The Famous Grenade Glitch
Blaster Master is notorious for its difficulty, compounded by the lack of any way to save your progress. There is, however, a nifty trick that lets you cheat and defeat bosses with a single grenade blast. It works in stages 2, 4, 6, and 7. Simply hit the boss with a grenade, pause the game, and the grenade remains active while paused, so when you unpause after about 15-25 seconds the boss is dead.
Special PAL Release of Super Glitch Master
Not only did it take an unusally long time for Blaster Master to make it to Europe (over two and a half years after the U.S. version!), but somehow the PAL cart gained additional glitches. Fortunately, it's unusual to acidentally trigger these glitches in the course of normal gameplay. But what if you intentionally took advantage of the glitchy double-jumps and warping to finish the game in a tool-assisted speed run? The fascinating video below does just that:
Mutants Play Rad Music
Sunsoft was known to push the limits of the NES sound hardware, and Blaster Master's score is no exception. In fact, it's among Sunsoft's best efforts. I was originally going to include just my favorite three tracks, then I couldn't keep it below five, and finally I just decided to include the whole soundtrack. The scores for Area 4 and Area 7 are outliers, with much slower pacing and atmospheric sounds than the other Areas, but they do a nice job of breaking up the soundtrack as a whole. One of the most underrated clips is Game Over. Listen to that sound at the end. Sounds like...the croak of a frog!
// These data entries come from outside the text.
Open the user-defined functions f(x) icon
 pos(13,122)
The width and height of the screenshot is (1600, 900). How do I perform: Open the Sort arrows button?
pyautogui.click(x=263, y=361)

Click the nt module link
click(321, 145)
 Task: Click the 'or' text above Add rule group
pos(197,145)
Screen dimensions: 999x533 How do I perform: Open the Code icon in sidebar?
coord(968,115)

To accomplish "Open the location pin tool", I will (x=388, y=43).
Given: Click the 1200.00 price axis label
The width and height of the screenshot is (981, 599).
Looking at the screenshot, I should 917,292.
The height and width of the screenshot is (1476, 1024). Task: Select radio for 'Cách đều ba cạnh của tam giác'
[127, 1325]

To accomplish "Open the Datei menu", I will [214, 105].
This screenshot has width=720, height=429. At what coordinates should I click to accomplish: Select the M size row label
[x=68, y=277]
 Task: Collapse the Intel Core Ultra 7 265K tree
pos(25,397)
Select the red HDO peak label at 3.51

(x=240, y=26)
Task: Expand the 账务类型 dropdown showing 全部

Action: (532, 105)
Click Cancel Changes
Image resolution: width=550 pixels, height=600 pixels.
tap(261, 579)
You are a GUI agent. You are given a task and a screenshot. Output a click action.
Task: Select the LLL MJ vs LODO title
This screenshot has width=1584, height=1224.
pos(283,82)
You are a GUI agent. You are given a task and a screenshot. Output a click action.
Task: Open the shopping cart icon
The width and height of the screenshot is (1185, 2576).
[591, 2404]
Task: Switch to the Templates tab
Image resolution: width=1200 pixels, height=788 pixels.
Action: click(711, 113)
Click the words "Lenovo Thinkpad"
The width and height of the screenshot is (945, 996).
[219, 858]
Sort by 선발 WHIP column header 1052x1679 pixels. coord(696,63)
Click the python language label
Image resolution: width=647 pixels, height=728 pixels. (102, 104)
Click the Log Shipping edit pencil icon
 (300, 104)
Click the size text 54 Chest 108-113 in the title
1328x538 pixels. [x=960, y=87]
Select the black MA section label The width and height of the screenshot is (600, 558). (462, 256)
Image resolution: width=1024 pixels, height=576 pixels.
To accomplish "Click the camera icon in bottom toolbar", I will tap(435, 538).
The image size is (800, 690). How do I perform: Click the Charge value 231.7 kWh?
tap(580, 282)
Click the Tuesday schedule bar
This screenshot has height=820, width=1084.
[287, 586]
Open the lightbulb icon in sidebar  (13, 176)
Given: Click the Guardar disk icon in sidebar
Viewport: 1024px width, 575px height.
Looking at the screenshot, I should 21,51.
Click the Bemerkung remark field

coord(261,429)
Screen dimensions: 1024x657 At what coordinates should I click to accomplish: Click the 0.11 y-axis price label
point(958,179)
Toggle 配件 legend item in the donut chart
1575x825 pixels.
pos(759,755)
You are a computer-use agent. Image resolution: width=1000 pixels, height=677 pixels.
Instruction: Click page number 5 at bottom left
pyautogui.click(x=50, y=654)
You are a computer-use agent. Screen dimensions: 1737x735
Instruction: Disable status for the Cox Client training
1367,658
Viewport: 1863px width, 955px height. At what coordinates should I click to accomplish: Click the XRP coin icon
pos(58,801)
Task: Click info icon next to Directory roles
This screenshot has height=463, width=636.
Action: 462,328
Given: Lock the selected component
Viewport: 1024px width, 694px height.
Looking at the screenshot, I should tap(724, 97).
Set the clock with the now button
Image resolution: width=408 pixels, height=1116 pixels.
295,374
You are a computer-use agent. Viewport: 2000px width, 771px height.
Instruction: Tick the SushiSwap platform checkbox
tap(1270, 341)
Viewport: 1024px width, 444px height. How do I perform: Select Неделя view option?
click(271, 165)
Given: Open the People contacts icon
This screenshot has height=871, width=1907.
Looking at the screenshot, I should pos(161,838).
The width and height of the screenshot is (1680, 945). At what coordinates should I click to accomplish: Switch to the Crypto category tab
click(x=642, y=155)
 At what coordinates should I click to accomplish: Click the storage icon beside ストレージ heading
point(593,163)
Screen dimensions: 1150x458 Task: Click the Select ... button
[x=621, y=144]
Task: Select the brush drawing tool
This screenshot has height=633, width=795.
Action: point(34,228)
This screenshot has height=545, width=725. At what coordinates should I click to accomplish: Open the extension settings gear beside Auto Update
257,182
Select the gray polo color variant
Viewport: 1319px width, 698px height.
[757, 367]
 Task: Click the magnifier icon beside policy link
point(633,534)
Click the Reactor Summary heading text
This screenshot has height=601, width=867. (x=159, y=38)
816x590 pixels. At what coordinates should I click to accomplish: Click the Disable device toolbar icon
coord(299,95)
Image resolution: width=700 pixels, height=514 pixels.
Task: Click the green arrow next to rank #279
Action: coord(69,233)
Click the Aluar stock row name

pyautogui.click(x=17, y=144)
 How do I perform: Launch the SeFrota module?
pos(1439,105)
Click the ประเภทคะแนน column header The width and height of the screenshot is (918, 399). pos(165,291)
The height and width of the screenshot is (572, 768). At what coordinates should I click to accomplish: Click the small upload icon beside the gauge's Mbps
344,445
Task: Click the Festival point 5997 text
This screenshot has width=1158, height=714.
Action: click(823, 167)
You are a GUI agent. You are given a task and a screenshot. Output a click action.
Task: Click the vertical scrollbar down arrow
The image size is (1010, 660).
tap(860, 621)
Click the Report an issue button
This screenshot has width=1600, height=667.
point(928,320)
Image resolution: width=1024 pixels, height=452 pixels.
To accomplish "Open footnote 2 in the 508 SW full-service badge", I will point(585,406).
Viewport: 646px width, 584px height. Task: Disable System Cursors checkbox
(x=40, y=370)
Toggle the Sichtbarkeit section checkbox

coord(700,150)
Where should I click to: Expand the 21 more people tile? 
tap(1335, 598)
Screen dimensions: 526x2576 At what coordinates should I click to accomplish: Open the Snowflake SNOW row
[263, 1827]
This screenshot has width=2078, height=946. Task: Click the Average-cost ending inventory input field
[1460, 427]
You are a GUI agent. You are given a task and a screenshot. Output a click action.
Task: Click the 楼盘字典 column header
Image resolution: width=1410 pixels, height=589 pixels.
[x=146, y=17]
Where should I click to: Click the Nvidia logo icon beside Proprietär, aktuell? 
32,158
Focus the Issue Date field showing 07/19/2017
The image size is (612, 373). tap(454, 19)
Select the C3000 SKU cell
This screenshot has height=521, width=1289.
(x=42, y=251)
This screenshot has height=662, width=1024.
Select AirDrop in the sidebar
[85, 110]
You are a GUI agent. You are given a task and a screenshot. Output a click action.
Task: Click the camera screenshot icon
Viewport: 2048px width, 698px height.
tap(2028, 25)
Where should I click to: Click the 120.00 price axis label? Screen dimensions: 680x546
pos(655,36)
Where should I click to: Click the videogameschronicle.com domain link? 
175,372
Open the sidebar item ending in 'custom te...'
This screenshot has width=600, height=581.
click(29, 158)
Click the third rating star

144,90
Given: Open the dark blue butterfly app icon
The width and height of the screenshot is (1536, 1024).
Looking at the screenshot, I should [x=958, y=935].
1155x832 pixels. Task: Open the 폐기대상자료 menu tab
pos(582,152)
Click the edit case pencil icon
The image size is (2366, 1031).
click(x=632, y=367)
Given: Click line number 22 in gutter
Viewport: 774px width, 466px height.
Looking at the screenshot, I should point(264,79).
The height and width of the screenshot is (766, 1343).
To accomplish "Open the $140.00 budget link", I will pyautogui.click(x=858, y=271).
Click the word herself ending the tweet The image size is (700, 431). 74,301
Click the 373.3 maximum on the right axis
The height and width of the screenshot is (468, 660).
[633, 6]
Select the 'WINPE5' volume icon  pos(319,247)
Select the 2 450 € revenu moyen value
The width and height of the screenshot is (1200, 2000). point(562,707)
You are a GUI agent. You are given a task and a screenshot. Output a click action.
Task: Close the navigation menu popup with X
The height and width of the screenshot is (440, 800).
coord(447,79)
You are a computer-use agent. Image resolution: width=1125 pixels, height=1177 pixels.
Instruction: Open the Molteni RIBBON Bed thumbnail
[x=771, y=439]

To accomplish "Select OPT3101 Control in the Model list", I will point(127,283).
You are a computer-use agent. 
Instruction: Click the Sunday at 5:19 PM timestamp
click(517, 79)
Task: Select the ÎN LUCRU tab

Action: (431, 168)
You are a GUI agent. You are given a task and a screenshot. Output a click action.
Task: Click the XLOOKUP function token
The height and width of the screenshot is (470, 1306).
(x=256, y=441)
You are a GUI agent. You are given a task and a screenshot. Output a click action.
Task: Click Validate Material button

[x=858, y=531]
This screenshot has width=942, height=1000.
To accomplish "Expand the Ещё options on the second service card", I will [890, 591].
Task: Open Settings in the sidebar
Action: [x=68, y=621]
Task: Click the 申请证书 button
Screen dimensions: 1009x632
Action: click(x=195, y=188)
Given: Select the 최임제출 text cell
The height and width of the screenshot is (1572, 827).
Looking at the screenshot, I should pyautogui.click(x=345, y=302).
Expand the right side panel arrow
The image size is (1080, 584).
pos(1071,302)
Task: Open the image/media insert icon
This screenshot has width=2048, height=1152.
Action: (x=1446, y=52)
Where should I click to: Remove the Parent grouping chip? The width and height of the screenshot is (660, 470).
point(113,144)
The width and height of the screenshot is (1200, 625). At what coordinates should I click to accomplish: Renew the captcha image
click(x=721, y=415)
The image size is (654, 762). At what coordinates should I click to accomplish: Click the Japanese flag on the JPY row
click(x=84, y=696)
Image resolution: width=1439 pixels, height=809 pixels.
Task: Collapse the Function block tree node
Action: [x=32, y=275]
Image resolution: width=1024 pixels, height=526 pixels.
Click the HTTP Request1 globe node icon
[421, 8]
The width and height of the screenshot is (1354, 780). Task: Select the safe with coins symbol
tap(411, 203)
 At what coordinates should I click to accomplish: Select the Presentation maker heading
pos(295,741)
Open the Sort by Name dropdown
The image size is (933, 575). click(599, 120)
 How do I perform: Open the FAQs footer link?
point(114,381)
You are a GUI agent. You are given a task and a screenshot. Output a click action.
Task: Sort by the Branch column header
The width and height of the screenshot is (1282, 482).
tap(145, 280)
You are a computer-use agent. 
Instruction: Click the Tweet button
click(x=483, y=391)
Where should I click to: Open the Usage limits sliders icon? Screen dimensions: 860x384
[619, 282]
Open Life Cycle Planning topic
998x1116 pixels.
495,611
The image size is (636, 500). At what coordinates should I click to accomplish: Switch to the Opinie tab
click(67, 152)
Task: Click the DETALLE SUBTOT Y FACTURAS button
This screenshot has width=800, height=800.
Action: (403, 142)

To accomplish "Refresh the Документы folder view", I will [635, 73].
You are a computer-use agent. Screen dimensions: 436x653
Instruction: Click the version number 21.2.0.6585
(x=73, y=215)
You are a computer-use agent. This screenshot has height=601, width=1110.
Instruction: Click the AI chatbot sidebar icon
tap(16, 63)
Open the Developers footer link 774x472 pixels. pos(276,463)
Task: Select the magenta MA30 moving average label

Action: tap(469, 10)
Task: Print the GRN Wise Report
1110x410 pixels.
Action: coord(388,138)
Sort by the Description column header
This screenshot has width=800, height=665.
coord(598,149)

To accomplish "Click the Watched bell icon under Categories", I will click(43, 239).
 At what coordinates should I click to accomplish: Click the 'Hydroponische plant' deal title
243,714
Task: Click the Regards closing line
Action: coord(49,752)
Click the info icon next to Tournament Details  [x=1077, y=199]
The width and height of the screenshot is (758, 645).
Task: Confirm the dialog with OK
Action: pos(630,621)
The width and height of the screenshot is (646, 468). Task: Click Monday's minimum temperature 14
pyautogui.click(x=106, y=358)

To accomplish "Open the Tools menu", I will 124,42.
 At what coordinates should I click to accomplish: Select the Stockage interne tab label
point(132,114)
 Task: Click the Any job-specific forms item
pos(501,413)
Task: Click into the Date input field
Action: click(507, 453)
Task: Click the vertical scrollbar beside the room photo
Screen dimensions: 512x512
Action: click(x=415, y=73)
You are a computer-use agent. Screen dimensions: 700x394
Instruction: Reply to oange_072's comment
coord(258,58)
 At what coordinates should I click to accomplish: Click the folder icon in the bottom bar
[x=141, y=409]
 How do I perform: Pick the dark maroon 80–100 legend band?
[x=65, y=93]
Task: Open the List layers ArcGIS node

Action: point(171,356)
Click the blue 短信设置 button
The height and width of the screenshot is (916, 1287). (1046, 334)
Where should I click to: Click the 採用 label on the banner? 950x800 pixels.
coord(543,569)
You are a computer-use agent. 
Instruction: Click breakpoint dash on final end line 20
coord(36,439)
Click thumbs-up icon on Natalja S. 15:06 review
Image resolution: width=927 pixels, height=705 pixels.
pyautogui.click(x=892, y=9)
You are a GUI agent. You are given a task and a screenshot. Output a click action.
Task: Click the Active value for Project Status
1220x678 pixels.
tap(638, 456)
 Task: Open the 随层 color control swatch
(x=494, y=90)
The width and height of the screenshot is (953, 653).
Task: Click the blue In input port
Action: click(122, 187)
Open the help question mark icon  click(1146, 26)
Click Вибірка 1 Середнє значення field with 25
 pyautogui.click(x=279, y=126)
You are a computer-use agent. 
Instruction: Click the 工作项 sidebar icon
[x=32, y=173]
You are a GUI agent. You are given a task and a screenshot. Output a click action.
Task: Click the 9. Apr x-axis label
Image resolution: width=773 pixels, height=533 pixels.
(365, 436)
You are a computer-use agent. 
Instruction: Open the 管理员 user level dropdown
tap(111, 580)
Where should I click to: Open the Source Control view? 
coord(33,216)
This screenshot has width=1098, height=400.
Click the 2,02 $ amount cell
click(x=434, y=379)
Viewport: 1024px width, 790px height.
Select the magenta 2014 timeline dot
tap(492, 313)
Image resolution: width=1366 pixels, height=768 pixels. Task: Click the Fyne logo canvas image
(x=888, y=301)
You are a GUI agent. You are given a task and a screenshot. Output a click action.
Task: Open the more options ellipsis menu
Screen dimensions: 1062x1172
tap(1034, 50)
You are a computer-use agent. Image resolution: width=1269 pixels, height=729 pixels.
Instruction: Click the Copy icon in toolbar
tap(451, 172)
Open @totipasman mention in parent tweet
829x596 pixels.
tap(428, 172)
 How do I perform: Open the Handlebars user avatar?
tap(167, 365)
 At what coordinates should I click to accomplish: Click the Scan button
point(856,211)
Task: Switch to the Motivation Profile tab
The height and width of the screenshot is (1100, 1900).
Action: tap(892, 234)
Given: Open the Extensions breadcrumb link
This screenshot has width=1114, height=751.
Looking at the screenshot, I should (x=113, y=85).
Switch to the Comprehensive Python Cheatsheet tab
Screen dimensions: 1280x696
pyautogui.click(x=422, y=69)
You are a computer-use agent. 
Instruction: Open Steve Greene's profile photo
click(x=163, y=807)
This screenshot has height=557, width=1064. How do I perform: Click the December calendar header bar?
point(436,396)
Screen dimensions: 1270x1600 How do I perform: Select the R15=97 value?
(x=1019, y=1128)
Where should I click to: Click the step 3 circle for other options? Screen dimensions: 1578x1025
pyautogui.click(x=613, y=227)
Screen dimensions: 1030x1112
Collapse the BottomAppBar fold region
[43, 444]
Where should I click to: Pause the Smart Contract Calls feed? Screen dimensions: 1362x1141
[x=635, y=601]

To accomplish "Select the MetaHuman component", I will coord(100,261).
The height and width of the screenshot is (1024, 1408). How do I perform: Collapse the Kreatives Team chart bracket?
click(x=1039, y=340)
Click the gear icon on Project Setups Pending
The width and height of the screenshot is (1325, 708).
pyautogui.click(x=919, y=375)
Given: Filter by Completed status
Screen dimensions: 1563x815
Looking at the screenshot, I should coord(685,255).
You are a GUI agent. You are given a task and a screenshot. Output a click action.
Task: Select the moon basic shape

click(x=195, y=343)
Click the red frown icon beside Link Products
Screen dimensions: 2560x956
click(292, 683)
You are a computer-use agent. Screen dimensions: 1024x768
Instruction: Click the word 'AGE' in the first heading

For all its wonders, Blaster Master is also an example of how perishable 8-bit video game history is. We hardly know who deserves credit for this game. That Yoshiaki Iwata was the creator is clear, but beyond that who knows. This was an era when "credits" for video games were often inaccurate, incomplete, and Sunsoft had the habit of using silly nicknames and pseudonyms rather than real names. Blaster Master creative team, whoever you are, thanks for making the greatest game ever that features a jumping tank.